======== Data provided

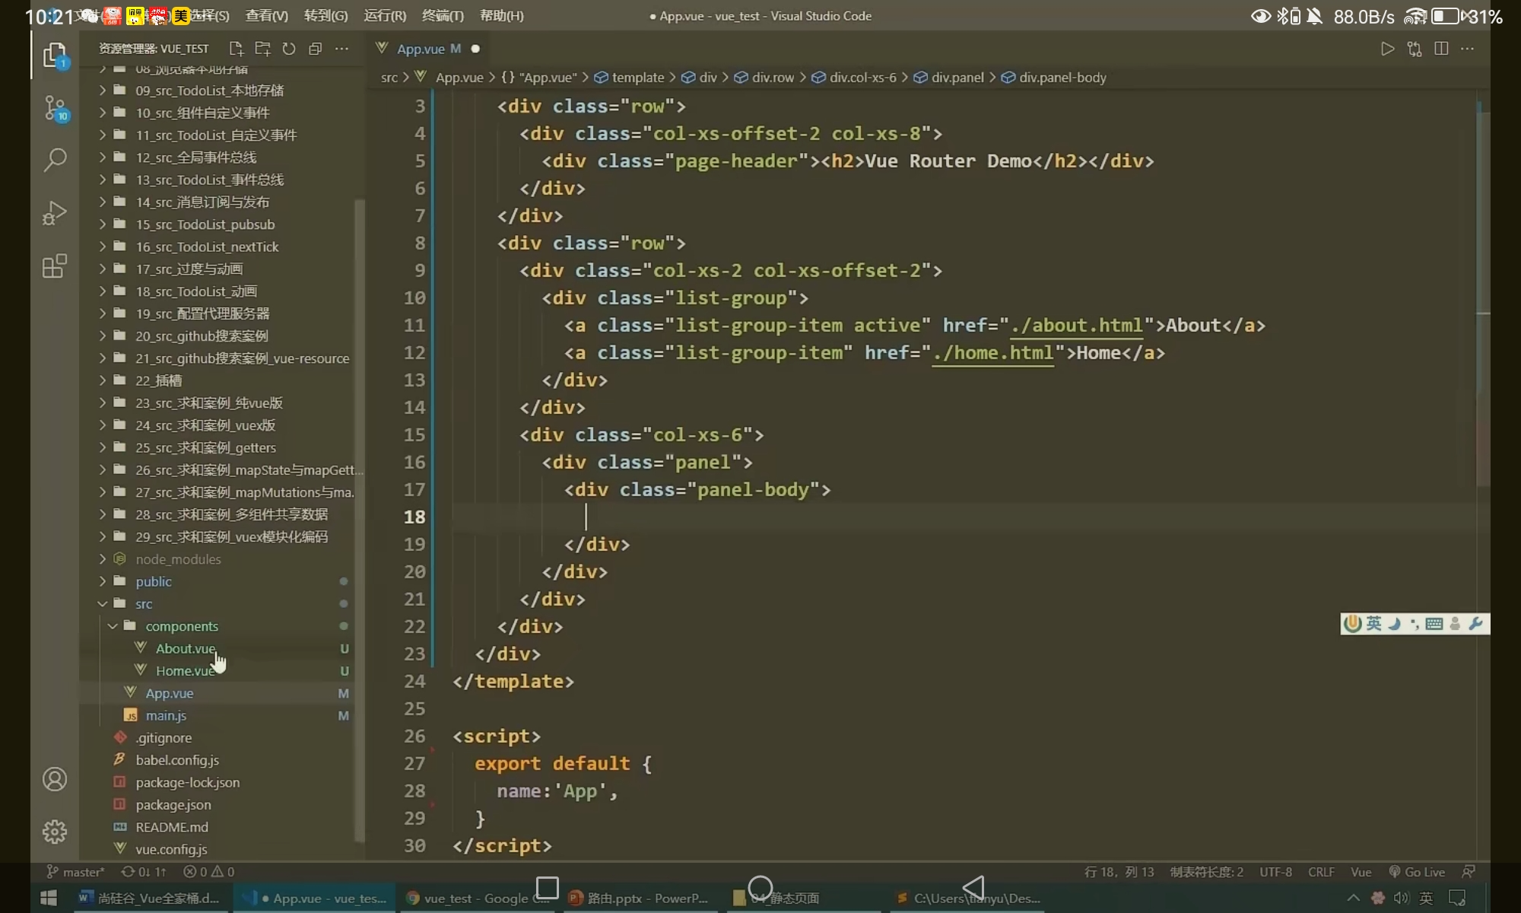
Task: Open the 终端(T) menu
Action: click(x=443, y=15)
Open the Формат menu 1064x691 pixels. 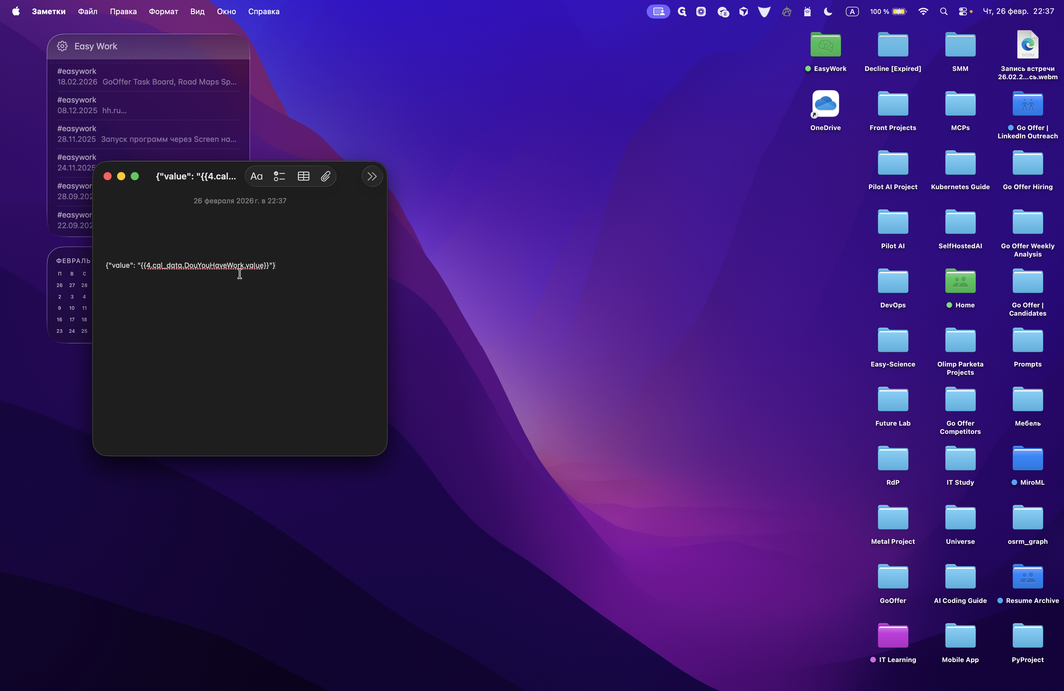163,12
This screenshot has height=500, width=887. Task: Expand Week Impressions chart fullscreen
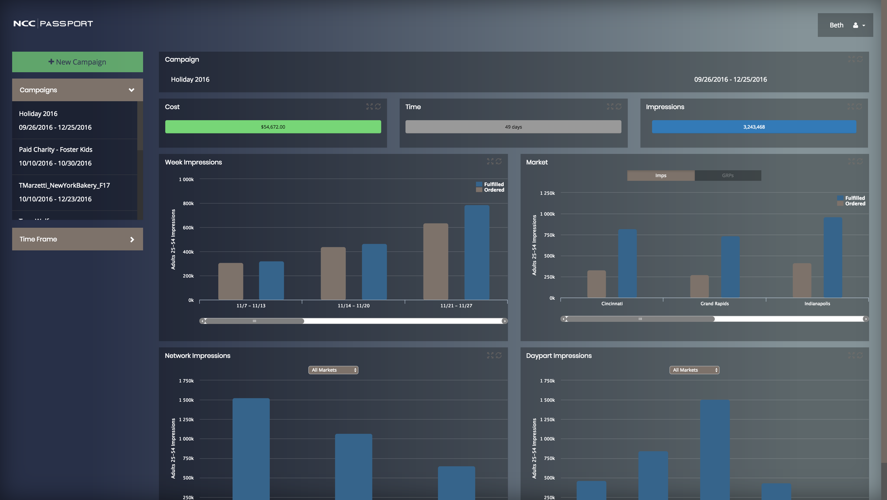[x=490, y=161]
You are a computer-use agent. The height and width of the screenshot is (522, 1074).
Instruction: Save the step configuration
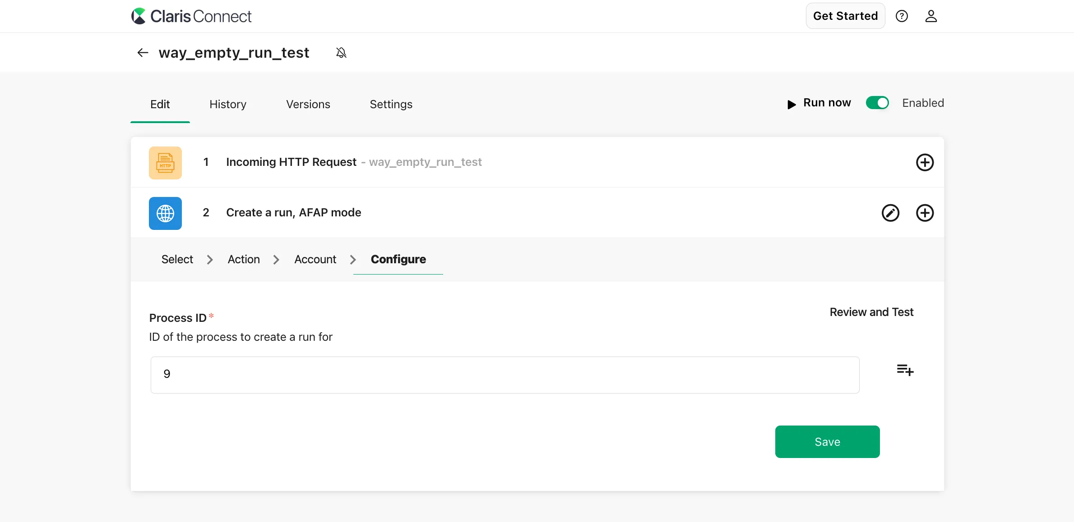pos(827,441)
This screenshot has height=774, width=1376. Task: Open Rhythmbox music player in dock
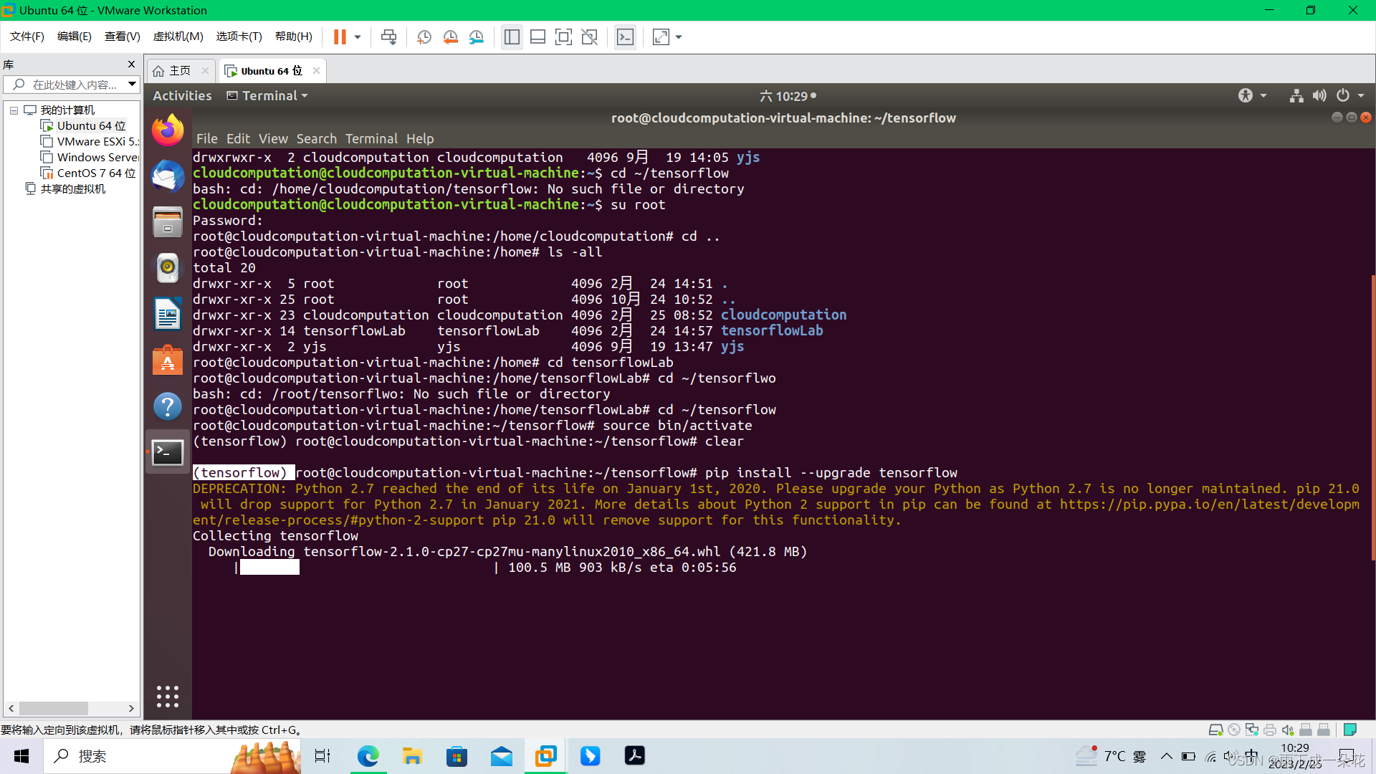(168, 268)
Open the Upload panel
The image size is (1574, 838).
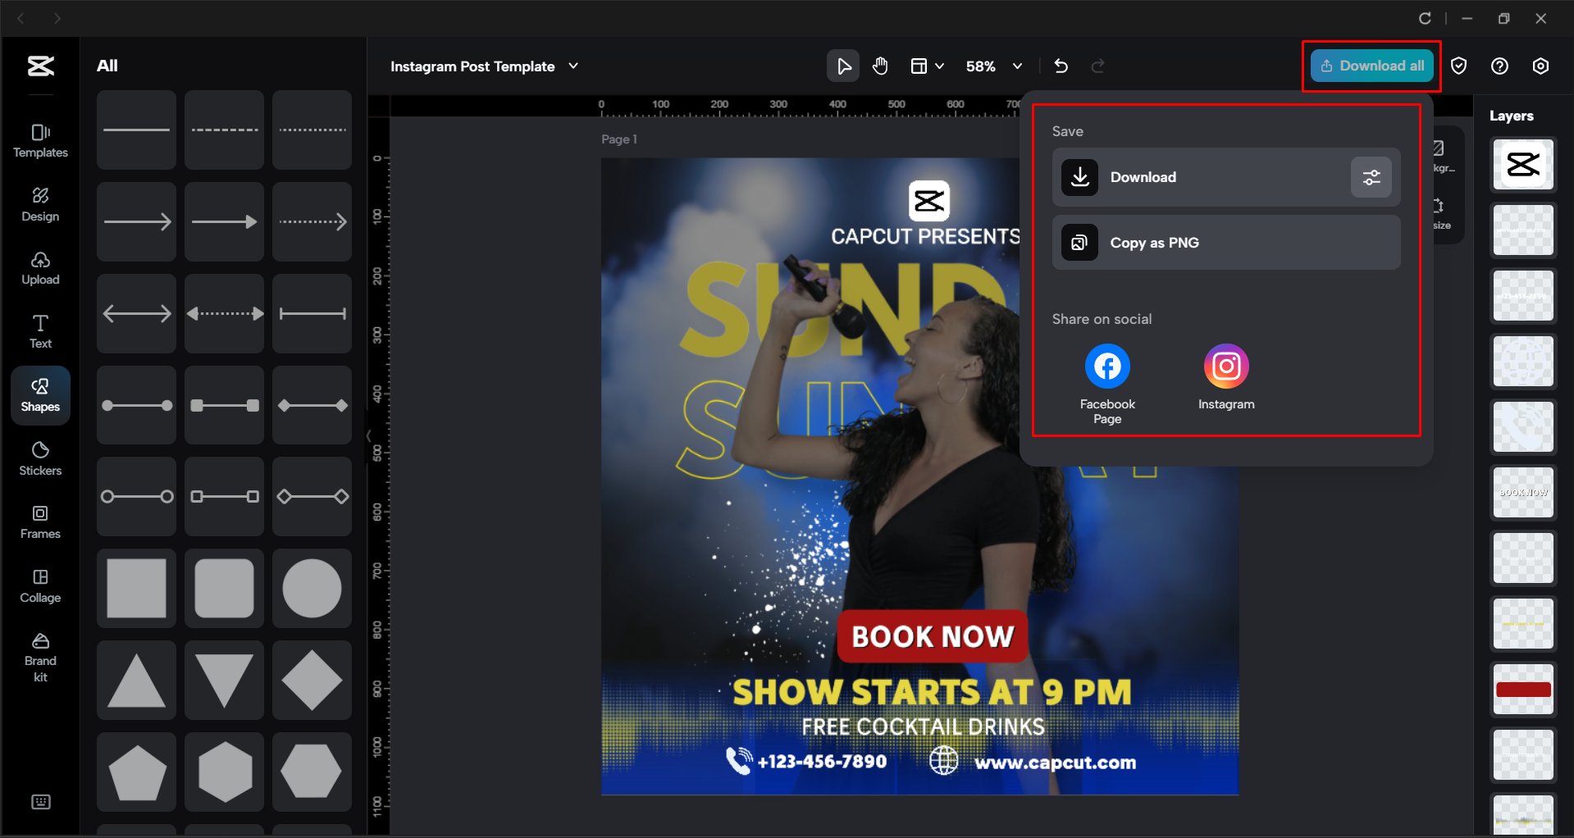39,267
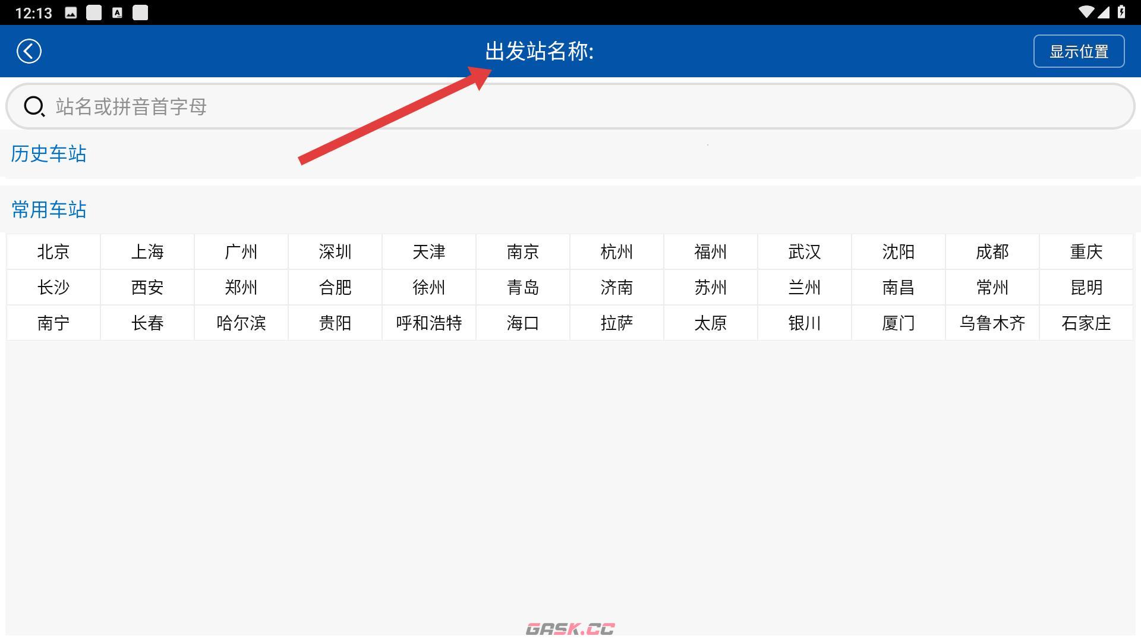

================

Print only the lines from the line that contains "You are a computer-use" to the final line of the data, inclusive. Pictures stay out.

You are a computer-use agent. The height and width of the screenshot is (522, 1074).
Instruction: Save the step configuration
pos(827,441)
This screenshot has height=774, width=1376. Task: Open Rhythmbox music player in dock
(168, 268)
Open the Upload panel
The image size is (1574, 838).
39,267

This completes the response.